What to do:
1) Answer these questions about the thread comparing ClickHouse and Elasticsearch.
(a) What does the first comment say ClickHouse is better compared to?
(b) What does the reply to that comment say you have to use for scalability in ClickHouse?
(c) Through what date does the CFP for the Percona Live Online 2021 Conference run?
2) Write out the part of the thread comparing ClickHouse and Elasticsearch starting at "#4. Clickhouse in" and ending at "https://altinity.com/blog/call-for-papers-on-analytics-at-pe...", swapping "DBMS geeks" for "database nerds".

Excerpted text:
****************************************
Hacker Newsnew | past | comments | ask | show | jobs | submitlogin

I think it's an unfair comparison, notably because:

1) Clickhouse is rigid-schema + append-only - you can't simply dump semi-structured data (csv/json/documents) into it and worry about schema (index definition) + querying later. The only clickhouse integration I've seen up close had a lot of "json" blobs in it as a workaround, which cannot be queried with the same ease as in ES.

2) Clickhouse scalability is not as simple/documented as elasticsearch. You can set up a 200-node ES cluster with a relatively simple helm config or readily-available cloudformation recipe.

3) Elastic is more than elasticsearch - kibana and the "on top of elasticsearch" featureset is pretty substantial.

4) Every language/platform under the sun (except powerbi... god damnit) has native + mature client drivers for elasticsearch, and you can fall back to bog-standard http calls for querying if you need/want. ClickHouse supports some very elementary SQL primitives ("ANSI") and even those have some gotchas and are far from drop-in.

In this manner, I think that clickhouse is better compared as a self-hosted alternative to Aurora and other cloud-native scalable SQL databases, and less a replacement for elasticsearch. If you're using Elasticsearch for OLAP, you're probably better to ETL the semi-structured/raw data out of ES that you specifically wan to a more suitable database which is meant for that.



I address your concern from #1 in "2. Flexible schema - but strict when you need it" section - take a look at https://www.youtube.com/watch?v=pZkKsfr8n3M&feature=emb_titl...

Regarding #2: Clickhouse scalability is not simple, but I think Elasticsearch scalability is not that simple, too, they just have it out of the box, while in Clickhouse you have to use Zookeeper for it. I agree that for 200 nodes ES may be a better choice, especially for full text search. For 5 nodes of 10 TB logs data I would choose Clickhouse.

#3 is totally true. I mention it in "Cons" section - Kibana and ecosystem may be a deal breaker for a lot of people.

#4. Clickhouse in 2021 has a pretty good support in all major languages. And it can talk HTTP, too.


Hi! Assuming you are author of the PixelJets article would you consider submitting a talk to the Percona Live Online 2021 Conference? It's all about open source databases. We're doing an analytics track and welcome submissions on any and all solutions based on open source analytic databases. CFP runs through 14 March.

p.s., Everyone is welcome! If you see this and have a story please consider submitting. No marketing please. We are DBMS geeks.

https://altinity.com/blog/call-for-papers-on-analytics-at-pe...


Thank your for the invitation! Will definitely consider submitting my story.


You might be able to just put whatever you want into an Elasticsearch index, but I wouldn't recommend doing that. It could severely limit how you can query your data later, see: https://www.elastic.co/guide/en/elasticsearch/reference/curr...

Also it can cause performance problems if you have really heterogeneous data with lots of different fields https://www.elastic.co/guide/en/elasticsearch/reference/curr...


Yup, reading that comment all I thought was exactly what I said in another comment here, it'll work great until it doesn't, and by then you'll suffer a lot to work around it

Same with scaling, scaling ES is super easy until you realize your index sizes aren't playing nicely with sharding or something and have to start working around that.
****************************************
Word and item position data

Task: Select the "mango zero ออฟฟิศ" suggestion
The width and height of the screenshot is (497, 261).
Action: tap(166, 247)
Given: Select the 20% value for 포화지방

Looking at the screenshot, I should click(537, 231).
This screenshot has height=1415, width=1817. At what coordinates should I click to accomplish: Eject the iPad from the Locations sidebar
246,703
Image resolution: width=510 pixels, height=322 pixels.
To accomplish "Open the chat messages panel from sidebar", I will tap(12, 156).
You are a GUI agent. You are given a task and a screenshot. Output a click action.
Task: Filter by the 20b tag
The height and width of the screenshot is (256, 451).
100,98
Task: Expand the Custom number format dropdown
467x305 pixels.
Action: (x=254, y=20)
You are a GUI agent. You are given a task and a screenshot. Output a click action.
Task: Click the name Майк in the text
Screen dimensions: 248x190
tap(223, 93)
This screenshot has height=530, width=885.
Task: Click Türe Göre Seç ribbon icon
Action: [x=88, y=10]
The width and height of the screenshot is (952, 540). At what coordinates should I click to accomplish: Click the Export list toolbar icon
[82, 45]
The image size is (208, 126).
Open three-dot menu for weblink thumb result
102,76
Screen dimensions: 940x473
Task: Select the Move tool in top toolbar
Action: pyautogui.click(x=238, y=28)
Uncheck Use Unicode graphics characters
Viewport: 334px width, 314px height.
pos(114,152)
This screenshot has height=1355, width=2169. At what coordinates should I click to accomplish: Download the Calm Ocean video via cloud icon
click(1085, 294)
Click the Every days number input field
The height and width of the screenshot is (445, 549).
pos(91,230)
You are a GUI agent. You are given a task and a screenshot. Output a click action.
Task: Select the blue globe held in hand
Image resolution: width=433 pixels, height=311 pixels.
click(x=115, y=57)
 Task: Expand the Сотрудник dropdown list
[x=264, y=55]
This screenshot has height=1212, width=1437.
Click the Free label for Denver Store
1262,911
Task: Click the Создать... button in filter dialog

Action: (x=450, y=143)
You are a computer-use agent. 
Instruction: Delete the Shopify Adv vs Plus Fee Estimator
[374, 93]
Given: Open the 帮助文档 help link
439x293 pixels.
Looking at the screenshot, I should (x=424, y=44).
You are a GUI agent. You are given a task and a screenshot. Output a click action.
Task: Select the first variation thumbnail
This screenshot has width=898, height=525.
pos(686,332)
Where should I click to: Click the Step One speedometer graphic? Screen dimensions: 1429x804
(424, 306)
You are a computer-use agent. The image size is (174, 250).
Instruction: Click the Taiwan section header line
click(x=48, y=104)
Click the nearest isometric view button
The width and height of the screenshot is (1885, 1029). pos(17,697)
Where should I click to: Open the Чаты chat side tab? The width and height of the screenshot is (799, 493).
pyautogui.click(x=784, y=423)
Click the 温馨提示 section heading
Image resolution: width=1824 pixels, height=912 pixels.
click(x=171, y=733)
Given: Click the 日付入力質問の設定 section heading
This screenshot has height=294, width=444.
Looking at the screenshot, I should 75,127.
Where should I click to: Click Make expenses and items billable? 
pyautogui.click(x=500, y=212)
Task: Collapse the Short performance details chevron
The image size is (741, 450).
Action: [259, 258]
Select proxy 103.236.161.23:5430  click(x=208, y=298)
****************************************
Task-by-task results:
1)
(a) A self-hosted alternative to Aurora and other cloud-native scalable SQL databases.
(b) Zookeeper.
(c) 14 March.

2)
#4. Clickhouse in 2021 has a pretty good support in all major languages. And it can talk HTTP, too.


Hi! Assuming you are author of the PixelJets article would you consider submitting a talk to the Percona Live Online 2021 Conference? It's all about open source databases. We're doing an analytics track and welcome submissions on any and all solutions based on open source analytic databases. CFP runs through 14 March.

p.s., Everyone is welcome! If you see this and have a story please consider submitting. No marketing please. We are database nerds.

https://altinity.com/blog/call-for-papers-on-analytics-at-pe...